I have been told I have advanced AMD and no further treatment is possible for the AMD. Is there any other treatment that would help me?
Recent attention has been focussed on stem cell treatments to see if retinal pigment epithelium cells can be transplanted beneath the macula in patients with advanced or end-stage AMD. This is still an experimental treatment and the long-term effects remain unknown. Another treatment which has garnered media attention is the artificial retinal prosthesis. This aims to provide some basic vision to patients who have lost all vision, usually due to inherited retinal dystrophies such as retinitis pigmentosa. At present, they provide (at best) fairly crude vision to individuals who previously had no vision whatsoever. However the concepts being explored here are undoubtedly promising and in years to come they may have more of a role in treating patients with end-stage AMD.
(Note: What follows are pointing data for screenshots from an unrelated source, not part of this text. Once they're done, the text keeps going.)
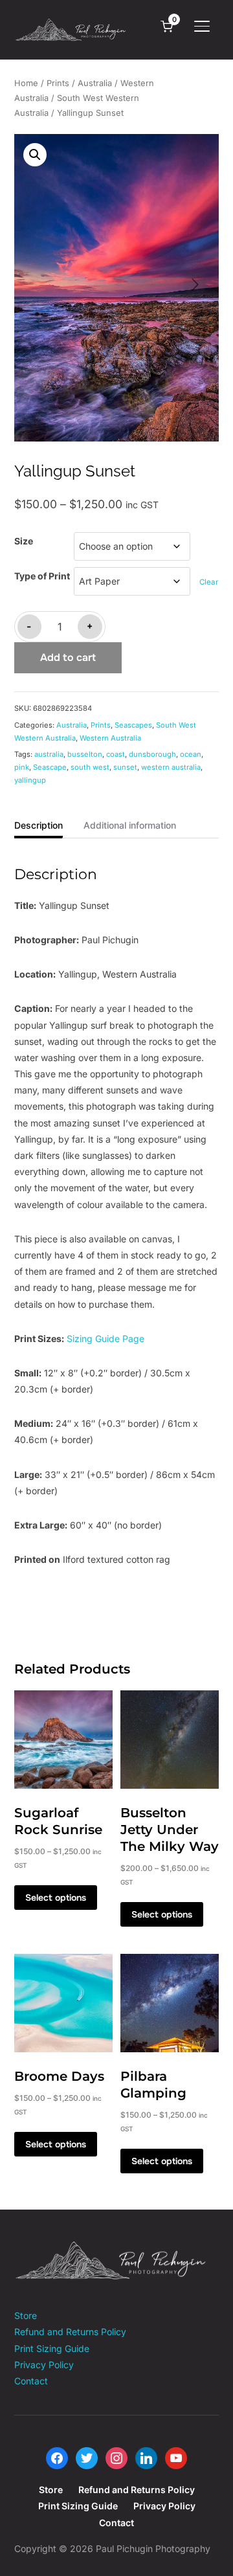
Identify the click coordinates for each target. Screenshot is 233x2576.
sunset (125, 767)
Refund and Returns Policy (70, 2331)
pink (21, 767)
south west (90, 767)
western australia (171, 767)
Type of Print (42, 575)
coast (115, 754)
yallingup (30, 780)
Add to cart (68, 657)
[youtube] (176, 2457)
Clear (208, 582)
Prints (58, 83)
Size (23, 540)
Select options (55, 1897)
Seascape (50, 767)
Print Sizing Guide (51, 2348)
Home (26, 83)
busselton (84, 754)
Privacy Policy (44, 2364)
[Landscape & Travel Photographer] (111, 2248)
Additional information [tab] (129, 825)
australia (48, 754)
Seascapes (133, 725)
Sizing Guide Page (105, 1338)
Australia (95, 83)
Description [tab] (38, 825)
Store (25, 2315)
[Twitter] (87, 2457)
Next (194, 284)
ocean (190, 754)
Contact (31, 2380)
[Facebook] (57, 2457)
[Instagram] (116, 2457)
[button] (35, 154)
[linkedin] (146, 2457)
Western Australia (110, 738)
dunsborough (152, 754)
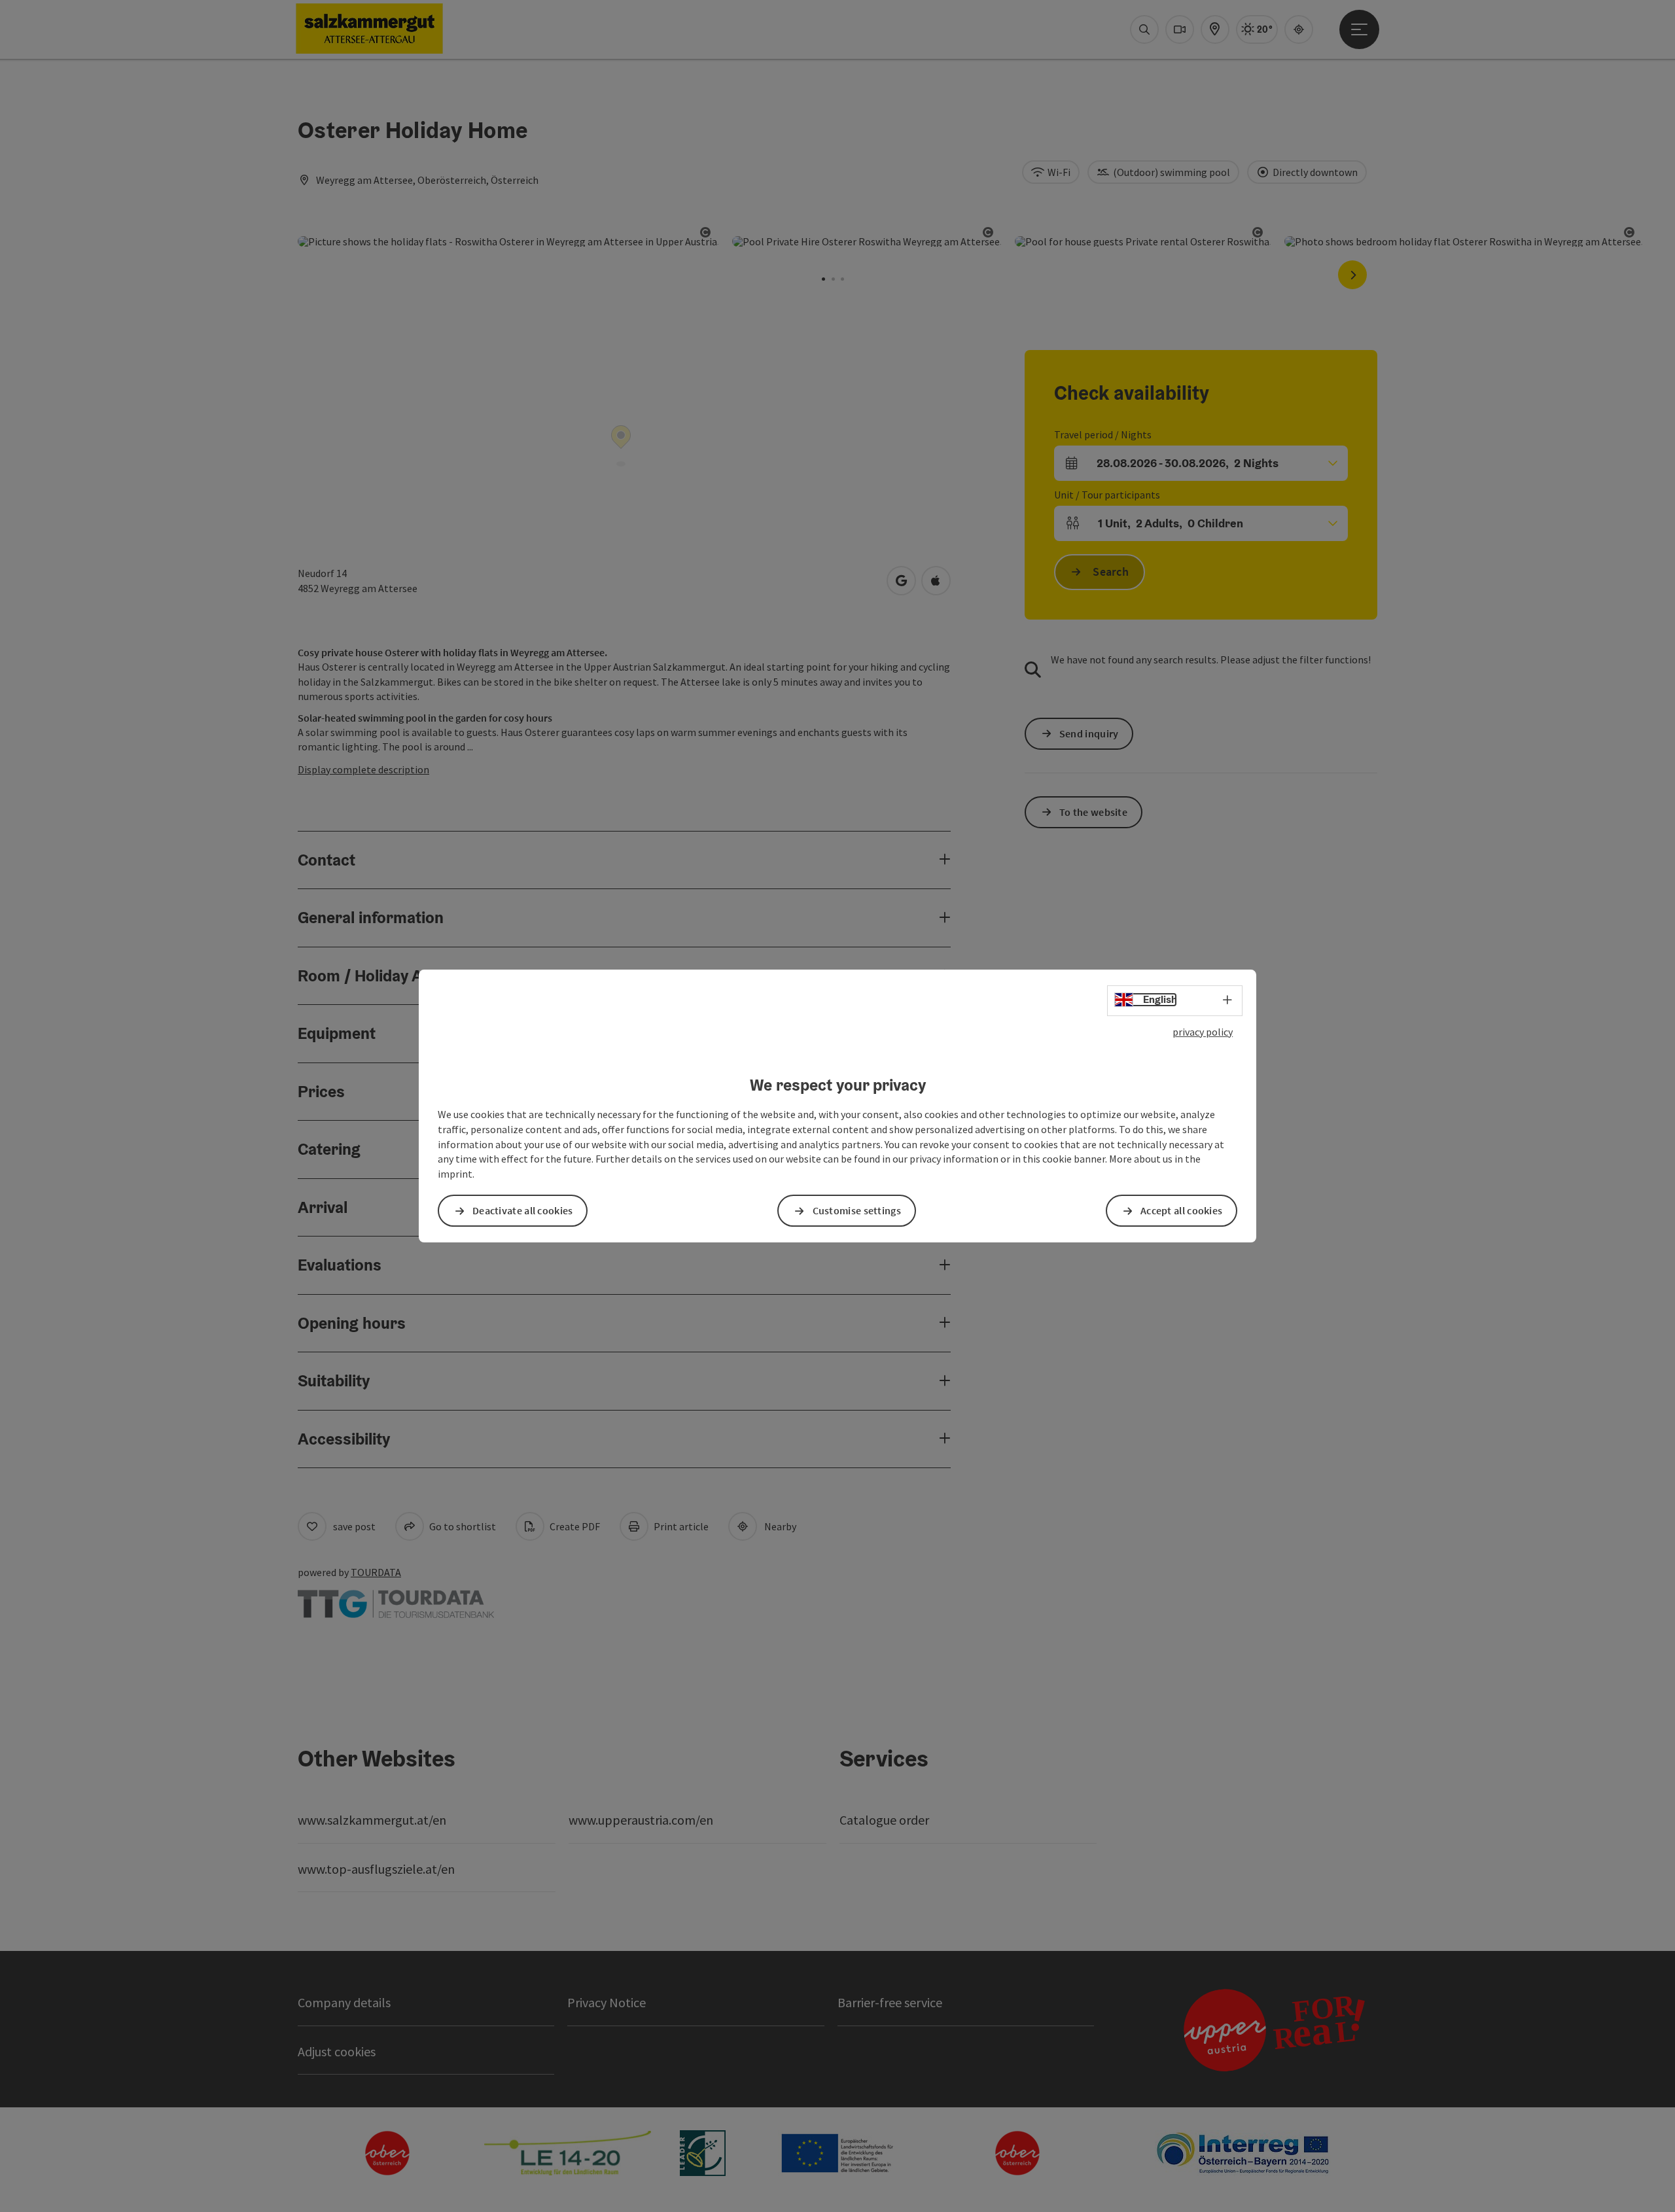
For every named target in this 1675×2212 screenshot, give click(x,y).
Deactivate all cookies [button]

Some surgeons have tried implanting miniature telescopes into the eye in an attempt to improve vision (although this approach does not treat the AMD itself). This has the same effect as putting a telescope (or binoculars) in front of your eye. While this can certainly improve central vision and performance on vision test charts, because the implant is permanently fixed inside the eye, it is akin to permanently having a telescope in front of your eyes. Unfortunately this normally entails – by the simple laws of optics – a marked reduction in the peripheral or navigational vision that so many AMD patients find useful for getting around safely. For this reason, the vast majority of surgeons in the UK are not implanting macular telescopes, despite the fact that this technology has been around for almost 20 years. More recently, a magnifying telescope implant was developed which does not reduce peripheral vision too much – but it also doesn’t magnify very much, thereby limiting its utility over and above standard lens implants as used in cataract surgery. A more promising concept, albeit with more modest aims, is the magnifying reading lens implant known as the Scharioth Macula Lens. This is a constantly evolving area however and in the near future there may be better types of lens implant for AMD.

I advise patients with untreatable advanced AMD to contact the Macular Society for support, to try more advanced low vision aids such as CCTV devices, and to start building up their support network, as AMD tends to be a progressive condition. In Jersey, the sight impairment charity EYECAN provide invaluable advice and support to individuals living with sight impairment.